森羅万象に対する視点や認識を新たに思索・提案し、理路整然と説き伏せるものが哲学書であると私は思っています。「感性」「悟性」「表象」「意志」等は偉大な哲学者たちの選び抜いたコトバの一部で、それに纏わる論考を自分は学び取っています。現在読んでいる「意志と表象としての世界」(A・ショーペンハウワー著 西尾幹二訳 中央公論社)でも例外なくさまざまな事象を取り上げて、その思索が述べられています。ただ、哲学とは趣が異なる奔放な文章に出会って、まるでドラマを見るような昂ぶりを感じたのでNOTE(ブログ)に書き留めました。本書第三巻の芸術に関する箇所で「崇高」とは何かを解いています。「崇高の印象がさらにいっそう強まるのは、われわれが昂然と相争う自然力の大規模な戦いを目の前にしたときであって、~略~落下する奔流の轟然たる音にかき消されて自分の声も聞こえなくなってしまうような場合である。あるいは、嵐のさか巻く広漠たる大洋のほとりに立ちつくす場合もそうであろう。山なす高波が上下し、切り立つ岸の断崖に猛然と当たっては砕け、空高くその飛沫をあげ、風雨は咆哮し、海は怒号し、黒雲から稲妻が閃光し、そしてとどろく雷鳴は嵐も海をものみこんでしまう。このようなとき、平静不動な心をもって光景を眺めるものの内部では、意識の二重性が最高度の明瞭さに達しているといえよう。彼は一方では、自分を個体として感じる。この自然力からの打撃をほんのわずか受けただけでも打ち砕かれてしまいかねなく危い意志の現象として、自分を感じる。つまり彼は自分を、強力な自然を向うに回しては、いかんとも頼りなく、独立性のない、偶然に翻弄される存在、怪異巨大な自然の勢力に直面すればたちまちにして消え失せてしまうであろう無にひとしい存在であると感じるのである。だがそのとき、彼は同時にまた、自分を永遠の、平静な認識主観とも感じているのである。

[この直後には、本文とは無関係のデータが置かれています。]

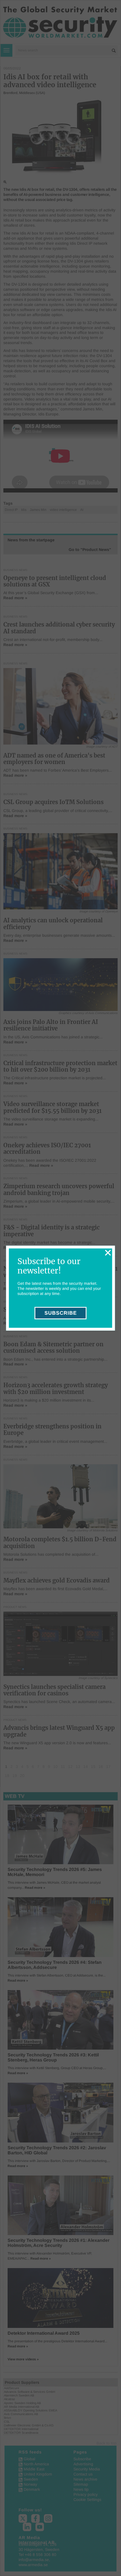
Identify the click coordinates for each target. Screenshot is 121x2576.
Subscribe (60, 1313)
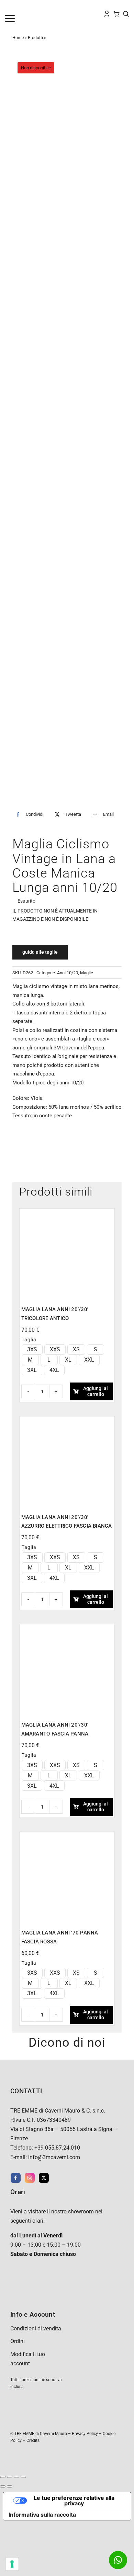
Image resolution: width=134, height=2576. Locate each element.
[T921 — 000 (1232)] (67, 1836)
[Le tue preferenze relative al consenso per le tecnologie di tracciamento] (12, 2564)
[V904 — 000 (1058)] (67, 1213)
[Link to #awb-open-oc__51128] (19, 18)
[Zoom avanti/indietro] (2, 2477)
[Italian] (35, 7)
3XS (32, 1349)
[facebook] (15, 2178)
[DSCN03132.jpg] (67, 429)
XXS (55, 1349)
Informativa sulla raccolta (42, 2514)
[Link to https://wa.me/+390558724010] (118, 2560)
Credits (33, 2440)
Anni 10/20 (67, 972)
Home (18, 37)
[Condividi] (16, 2477)
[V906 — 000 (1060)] (67, 1628)
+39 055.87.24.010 (57, 2147)
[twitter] (43, 2178)
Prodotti (35, 37)
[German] (28, 7)
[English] (14, 7)
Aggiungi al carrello (95, 1391)
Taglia (29, 1339)
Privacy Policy (85, 2433)
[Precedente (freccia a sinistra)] (2, 2486)
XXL (89, 1359)
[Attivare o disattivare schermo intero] (9, 2477)
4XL (54, 1370)
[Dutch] (7, 7)
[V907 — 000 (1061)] (67, 1421)
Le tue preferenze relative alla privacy (74, 2500)
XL (68, 1359)
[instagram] (29, 2178)
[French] (21, 7)
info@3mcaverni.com (54, 2157)
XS (76, 1349)
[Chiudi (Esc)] (23, 2477)
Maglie (86, 972)
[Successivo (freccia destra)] (9, 2486)
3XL (32, 1370)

この認識主観こそが、客観の条件であり、まさしくこの全世界の担い手であるといってよい。凄絶をきわめた自然のかの戦闘といえども、認識主観からみれば、単におのれの表象であるにすぎまい。認識主観そのものは、いっさいの意欲、いっさいの困窮から解放されているし、またそれらとは無関係であって、平然としてイデアを把握するのである。これが崇高というものの全き印象である。」